Considered sacred land by the Blackfeet Tribe, the Badger-Two Medicine lies within the Lewis and Clark National Forest and shares boundaries with the Bob Marshall Wilderness, Blackfeet Indian Reservation and Glacier National Park.

Zinke had previously promised the tribe he would work to protect the area from oil and gas development and other intrusions, an effort advanced by the tribe and conservationists for decades.

In his Aug. 24 memo to President Donald Trump, Zinke wrote: “It is recommended that this area be considered for designation as a national monument and as a candidate for co-management with the Blackfeet Tribe.”

The White House and Interior Department have refused to release the memorandum, but the Washington Post obtained a leaked copy of the document and posted it online on Sunday.

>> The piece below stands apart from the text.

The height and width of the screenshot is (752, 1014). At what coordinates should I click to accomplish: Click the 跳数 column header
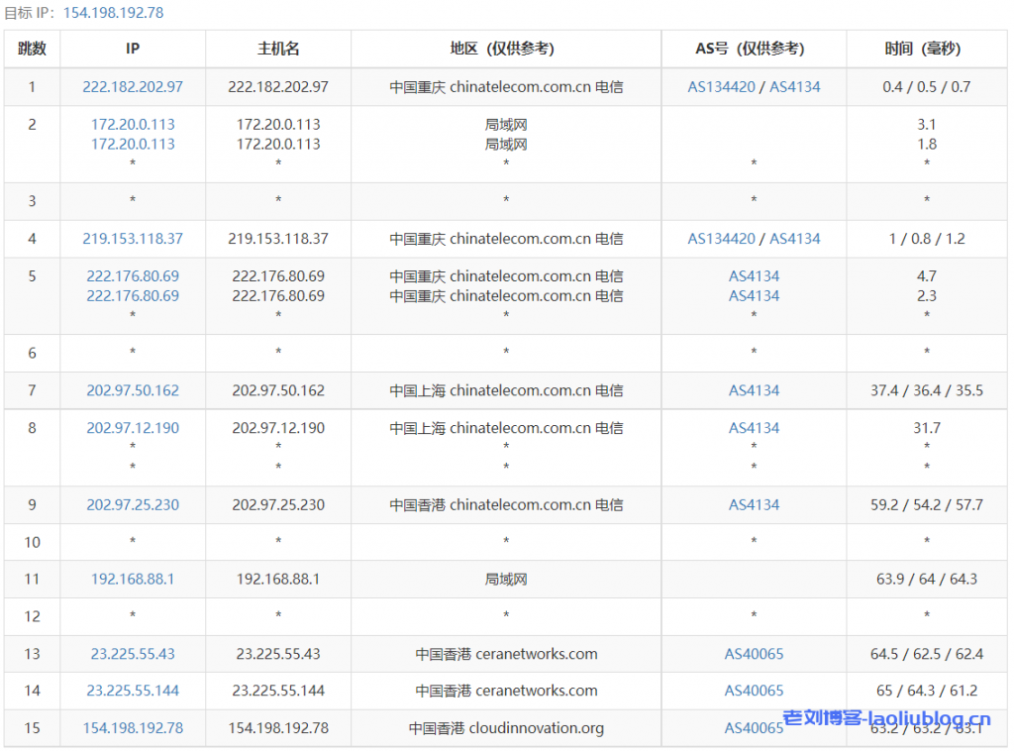tap(32, 49)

The Badger-Two Medicine recommendation comes near the end of the 19-page memo, in an unexpected section titled “monument additions.”

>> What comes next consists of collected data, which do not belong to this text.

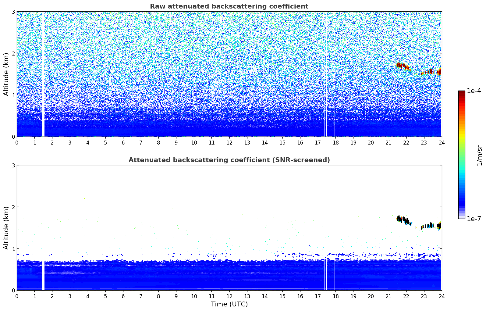The width and height of the screenshot is (486, 311).
Task: Click altitude 3 tick label on top panel
Action: pos(13,12)
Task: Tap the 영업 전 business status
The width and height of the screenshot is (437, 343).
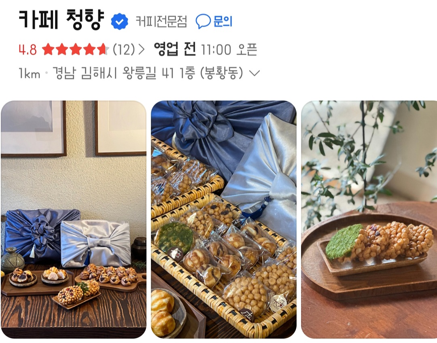Action: 175,49
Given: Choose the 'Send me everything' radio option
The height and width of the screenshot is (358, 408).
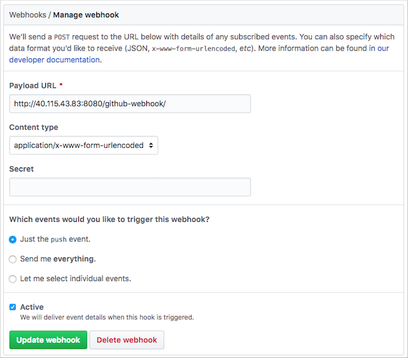Looking at the screenshot, I should coord(13,259).
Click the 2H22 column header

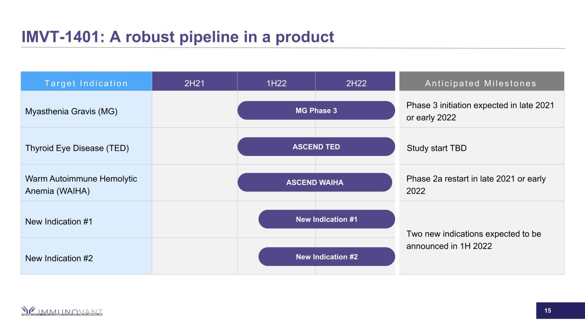coord(356,84)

Zinke also suggested monument designation for Camp Nelson, a 1863 Union Army depot, training center and hospital in Kentucky that covers 4,000 acres, and for the Medgar Evers Home in Jackson, Miss., where the civil rights leader lived and was assassinated in 1963.

“There are many instances of the use of the Act for the proper stewardship of objects of cultural, historic or scientific interest,” Zinke told the president, who ordered the review of two dozen monuments for possible downsizing or elimination. “Some stakeholders have brought to DOI’s attention new sites that merit protection and designation under the Act. This would provide an opportunity to lay out a standard for public input and process for monument designations in the future.”

Zinke said any new monument designations should occur only after a process that includes “clear criteria for designations and methodology for meeting conservation and protection goals. Both should be fully transparent so that the public may meaningfully weigh in on the need for designation and weigh the benefits of protection against economic harm to the public.”

The monuments could be designated either via legislation, regulations or internal guidance within the Executive Branch, such as an Executive Order or a Secretary’s Order, Zinke said.

In the same memo, Zinke recommended that Trump reduce boundaries for Utah’s Bears Ears and Grand Staircase-Escalante, Nevada’s Gold Butte and Oregon’s Cascade-Siskiyou. He also called for relaxing current restrictions within some of the national monuments’ boundaries for activities such as grazing, logging, coal mining and commercial fishing.

Besides reducing the four sites, Zinke called for changes at Maine’s Katahdin Woods and Waters, New Mexico’s Organ Mountains-Desert Peaks and Rio Grande del Norte, two Pacific Ocean marine monuments and another marine one off the New England coast.